[GIVEN INFORMATION Boundary: Start]

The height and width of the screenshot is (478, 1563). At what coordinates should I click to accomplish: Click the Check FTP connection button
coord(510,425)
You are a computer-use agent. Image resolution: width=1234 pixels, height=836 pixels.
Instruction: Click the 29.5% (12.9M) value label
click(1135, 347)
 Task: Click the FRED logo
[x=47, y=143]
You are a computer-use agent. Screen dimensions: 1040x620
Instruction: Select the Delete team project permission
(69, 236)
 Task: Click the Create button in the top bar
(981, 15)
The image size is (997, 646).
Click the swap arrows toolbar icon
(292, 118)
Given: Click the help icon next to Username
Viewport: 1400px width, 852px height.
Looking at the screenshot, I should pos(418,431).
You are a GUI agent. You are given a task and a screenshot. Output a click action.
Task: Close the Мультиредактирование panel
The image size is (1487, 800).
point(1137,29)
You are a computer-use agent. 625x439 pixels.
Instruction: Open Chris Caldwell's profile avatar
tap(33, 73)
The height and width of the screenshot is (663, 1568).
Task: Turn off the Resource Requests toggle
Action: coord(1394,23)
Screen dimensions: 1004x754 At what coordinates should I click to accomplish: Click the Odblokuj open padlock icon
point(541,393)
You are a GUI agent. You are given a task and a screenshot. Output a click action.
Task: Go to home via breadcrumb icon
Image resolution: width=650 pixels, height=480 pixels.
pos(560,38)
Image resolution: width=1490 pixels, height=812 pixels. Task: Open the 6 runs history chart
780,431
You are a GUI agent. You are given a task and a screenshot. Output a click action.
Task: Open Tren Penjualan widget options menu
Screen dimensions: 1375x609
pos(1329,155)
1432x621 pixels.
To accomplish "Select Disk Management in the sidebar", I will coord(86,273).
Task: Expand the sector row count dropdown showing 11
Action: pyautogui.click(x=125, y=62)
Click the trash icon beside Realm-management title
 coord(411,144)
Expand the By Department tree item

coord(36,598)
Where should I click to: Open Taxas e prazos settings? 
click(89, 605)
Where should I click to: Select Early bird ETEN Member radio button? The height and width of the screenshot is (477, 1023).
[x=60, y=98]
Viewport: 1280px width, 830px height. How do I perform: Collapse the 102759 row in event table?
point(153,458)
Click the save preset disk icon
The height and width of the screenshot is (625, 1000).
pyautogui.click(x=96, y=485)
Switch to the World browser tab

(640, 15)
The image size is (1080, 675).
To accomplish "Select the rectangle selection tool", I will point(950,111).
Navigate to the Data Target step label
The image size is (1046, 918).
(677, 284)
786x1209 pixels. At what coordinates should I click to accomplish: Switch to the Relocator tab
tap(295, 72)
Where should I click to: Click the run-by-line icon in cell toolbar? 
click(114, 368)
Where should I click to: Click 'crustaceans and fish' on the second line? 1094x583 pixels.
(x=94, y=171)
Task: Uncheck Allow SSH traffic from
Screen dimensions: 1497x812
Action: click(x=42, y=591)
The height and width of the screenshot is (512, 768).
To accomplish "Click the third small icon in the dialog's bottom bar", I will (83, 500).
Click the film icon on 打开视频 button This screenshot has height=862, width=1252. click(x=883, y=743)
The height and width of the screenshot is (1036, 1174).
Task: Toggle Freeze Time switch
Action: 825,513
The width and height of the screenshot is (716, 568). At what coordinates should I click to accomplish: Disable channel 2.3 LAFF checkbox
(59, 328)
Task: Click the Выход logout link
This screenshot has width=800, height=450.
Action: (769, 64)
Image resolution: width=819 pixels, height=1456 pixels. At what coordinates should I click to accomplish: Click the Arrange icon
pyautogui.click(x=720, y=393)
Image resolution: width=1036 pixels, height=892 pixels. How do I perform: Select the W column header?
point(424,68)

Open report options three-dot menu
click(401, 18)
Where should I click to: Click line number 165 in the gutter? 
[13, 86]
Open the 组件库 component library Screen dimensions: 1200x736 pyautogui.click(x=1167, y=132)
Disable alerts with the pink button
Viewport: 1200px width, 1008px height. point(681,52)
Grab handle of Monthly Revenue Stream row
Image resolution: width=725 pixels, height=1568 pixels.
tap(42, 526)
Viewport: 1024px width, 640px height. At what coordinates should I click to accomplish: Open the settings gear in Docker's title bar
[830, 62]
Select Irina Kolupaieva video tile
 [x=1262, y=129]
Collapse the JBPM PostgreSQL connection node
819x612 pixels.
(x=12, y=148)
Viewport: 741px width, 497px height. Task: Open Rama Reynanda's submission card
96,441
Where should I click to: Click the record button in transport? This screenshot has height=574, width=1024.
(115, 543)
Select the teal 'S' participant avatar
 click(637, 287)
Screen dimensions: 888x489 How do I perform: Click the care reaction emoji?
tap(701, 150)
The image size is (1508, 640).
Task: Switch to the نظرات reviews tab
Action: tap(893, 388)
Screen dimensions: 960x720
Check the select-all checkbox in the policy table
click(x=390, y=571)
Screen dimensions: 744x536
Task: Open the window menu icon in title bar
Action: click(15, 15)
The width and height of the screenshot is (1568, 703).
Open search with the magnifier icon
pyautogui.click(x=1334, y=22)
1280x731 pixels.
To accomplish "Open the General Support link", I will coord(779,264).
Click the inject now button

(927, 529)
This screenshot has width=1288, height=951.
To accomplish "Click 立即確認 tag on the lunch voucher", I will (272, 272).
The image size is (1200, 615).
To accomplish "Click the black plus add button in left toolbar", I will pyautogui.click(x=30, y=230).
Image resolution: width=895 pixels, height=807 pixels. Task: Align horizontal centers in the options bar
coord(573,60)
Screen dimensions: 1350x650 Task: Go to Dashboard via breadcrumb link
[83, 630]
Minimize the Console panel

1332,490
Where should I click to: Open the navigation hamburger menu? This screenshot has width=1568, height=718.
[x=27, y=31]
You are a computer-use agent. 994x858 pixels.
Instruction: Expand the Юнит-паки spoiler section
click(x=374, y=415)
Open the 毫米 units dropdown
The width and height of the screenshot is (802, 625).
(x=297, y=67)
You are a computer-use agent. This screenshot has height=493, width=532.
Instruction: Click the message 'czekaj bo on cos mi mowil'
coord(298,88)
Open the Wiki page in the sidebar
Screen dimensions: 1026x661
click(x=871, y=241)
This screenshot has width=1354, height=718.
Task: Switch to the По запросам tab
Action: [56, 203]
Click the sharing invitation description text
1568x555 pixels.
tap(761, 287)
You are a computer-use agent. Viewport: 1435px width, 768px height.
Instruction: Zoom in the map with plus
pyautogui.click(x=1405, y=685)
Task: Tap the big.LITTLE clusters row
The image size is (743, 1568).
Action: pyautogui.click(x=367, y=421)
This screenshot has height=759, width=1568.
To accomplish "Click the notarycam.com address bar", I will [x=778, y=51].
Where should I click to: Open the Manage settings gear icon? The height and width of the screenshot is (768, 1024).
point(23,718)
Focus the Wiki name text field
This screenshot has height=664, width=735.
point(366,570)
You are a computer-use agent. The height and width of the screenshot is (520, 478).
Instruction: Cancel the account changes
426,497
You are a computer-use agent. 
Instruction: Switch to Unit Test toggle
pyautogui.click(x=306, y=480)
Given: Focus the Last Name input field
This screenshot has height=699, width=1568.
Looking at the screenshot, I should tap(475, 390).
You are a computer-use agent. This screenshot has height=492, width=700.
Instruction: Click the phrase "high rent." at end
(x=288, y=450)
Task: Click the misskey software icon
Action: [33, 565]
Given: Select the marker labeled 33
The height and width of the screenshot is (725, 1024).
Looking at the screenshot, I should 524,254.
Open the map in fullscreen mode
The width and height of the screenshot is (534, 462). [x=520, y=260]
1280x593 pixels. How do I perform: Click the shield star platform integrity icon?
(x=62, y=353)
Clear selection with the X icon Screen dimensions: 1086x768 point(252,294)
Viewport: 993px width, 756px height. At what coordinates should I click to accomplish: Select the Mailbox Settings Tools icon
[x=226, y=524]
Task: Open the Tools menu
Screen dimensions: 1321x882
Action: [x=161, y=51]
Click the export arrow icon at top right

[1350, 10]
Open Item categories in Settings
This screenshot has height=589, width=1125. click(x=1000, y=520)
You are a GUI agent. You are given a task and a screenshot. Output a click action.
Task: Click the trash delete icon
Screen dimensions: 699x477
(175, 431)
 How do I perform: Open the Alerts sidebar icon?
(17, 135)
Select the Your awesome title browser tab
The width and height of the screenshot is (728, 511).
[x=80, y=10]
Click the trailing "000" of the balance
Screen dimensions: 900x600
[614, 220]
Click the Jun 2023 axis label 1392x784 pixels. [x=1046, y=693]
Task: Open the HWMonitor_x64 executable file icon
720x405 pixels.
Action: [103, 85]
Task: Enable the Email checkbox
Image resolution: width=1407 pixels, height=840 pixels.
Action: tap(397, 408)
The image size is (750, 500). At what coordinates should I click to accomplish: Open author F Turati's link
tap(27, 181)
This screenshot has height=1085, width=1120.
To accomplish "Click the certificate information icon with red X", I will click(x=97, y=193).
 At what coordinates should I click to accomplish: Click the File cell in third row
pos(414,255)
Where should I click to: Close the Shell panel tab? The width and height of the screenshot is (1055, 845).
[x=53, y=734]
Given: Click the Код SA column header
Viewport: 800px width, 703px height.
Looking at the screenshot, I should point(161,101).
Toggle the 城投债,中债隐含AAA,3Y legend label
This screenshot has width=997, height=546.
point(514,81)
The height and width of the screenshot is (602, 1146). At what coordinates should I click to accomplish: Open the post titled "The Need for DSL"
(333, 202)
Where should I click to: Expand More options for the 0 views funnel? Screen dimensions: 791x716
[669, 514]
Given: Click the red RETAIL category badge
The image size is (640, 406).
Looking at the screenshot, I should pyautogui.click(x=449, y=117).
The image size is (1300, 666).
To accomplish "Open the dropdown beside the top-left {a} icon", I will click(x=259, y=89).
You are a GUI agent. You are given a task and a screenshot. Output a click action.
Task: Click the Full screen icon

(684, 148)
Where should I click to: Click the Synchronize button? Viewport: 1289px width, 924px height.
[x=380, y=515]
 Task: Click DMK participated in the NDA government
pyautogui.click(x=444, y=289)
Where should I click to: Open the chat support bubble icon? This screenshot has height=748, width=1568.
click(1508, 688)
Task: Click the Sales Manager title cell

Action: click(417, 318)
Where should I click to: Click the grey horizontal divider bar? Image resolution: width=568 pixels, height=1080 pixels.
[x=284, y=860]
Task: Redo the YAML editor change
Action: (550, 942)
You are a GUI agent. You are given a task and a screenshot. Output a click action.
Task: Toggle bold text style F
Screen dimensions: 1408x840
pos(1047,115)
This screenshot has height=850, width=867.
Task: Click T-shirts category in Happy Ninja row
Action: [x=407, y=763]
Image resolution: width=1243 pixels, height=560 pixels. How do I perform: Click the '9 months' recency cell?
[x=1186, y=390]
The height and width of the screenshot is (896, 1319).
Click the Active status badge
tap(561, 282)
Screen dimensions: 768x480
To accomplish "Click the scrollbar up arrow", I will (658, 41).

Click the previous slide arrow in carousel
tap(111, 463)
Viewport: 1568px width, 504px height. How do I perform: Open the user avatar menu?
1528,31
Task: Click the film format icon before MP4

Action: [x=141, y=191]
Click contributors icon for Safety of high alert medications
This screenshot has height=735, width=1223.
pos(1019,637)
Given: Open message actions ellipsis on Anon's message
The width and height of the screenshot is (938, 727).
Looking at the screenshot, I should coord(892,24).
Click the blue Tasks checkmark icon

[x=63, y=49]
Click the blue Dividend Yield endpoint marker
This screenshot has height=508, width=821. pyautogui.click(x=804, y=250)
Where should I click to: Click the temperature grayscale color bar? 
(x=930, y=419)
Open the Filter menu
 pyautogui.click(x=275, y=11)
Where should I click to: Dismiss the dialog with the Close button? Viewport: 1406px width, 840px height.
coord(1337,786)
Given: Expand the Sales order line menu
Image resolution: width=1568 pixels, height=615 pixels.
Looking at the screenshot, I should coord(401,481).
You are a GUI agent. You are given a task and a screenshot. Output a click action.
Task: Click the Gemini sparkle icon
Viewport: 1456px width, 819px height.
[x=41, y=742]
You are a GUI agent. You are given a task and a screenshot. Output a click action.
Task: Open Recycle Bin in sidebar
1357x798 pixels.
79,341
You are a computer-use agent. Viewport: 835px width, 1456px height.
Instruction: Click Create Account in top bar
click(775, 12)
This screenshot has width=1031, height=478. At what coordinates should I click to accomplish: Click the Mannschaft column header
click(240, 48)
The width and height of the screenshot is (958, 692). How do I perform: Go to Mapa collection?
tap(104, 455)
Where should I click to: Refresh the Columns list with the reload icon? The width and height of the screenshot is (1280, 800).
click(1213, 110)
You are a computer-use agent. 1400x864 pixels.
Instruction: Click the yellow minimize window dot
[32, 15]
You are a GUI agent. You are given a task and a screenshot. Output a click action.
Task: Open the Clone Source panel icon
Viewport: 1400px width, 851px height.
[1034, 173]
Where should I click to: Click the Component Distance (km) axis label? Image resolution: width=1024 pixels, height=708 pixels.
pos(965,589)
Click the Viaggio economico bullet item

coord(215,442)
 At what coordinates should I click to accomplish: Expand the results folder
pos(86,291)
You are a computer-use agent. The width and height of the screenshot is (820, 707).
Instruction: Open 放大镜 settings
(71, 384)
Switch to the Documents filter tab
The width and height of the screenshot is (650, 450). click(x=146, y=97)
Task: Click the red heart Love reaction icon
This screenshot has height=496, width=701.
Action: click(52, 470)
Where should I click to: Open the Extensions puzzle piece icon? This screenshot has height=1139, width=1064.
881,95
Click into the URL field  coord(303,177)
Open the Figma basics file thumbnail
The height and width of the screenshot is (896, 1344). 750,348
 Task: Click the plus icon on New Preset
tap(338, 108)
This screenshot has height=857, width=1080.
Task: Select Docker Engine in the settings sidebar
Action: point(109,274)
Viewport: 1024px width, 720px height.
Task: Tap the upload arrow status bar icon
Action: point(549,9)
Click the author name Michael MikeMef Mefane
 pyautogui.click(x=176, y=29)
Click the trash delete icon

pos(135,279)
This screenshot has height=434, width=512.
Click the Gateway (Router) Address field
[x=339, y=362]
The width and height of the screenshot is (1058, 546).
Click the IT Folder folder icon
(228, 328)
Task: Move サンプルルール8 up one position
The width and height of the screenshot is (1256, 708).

[GIVEN INFORMATION Boundary: End]

- [EXERCISE]
What you give back must be the stretch above, starting at the line with "Image resolution: width=895" and ending at the line with "has height=493, width=532.", copied exactly.

- [YOUR SOLUTION]
Image resolution: width=895 pixels, height=807 pixels. Task: Align horizontal centers in the options bar
coord(573,60)
Screen dimensions: 1350x650 Task: Go to Dashboard via breadcrumb link
[83, 630]
Minimize the Console panel

1332,490
Where should I click to: Open the navigation hamburger menu? This screenshot has width=1568, height=718.
[x=27, y=31]
You are a computer-use agent. 994x858 pixels.
Instruction: Expand the Юнит-паки spoiler section
click(x=374, y=415)
Open the 毫米 units dropdown
The width and height of the screenshot is (802, 625).
(x=297, y=67)
You are a computer-use agent. This screenshot has height=493, width=532.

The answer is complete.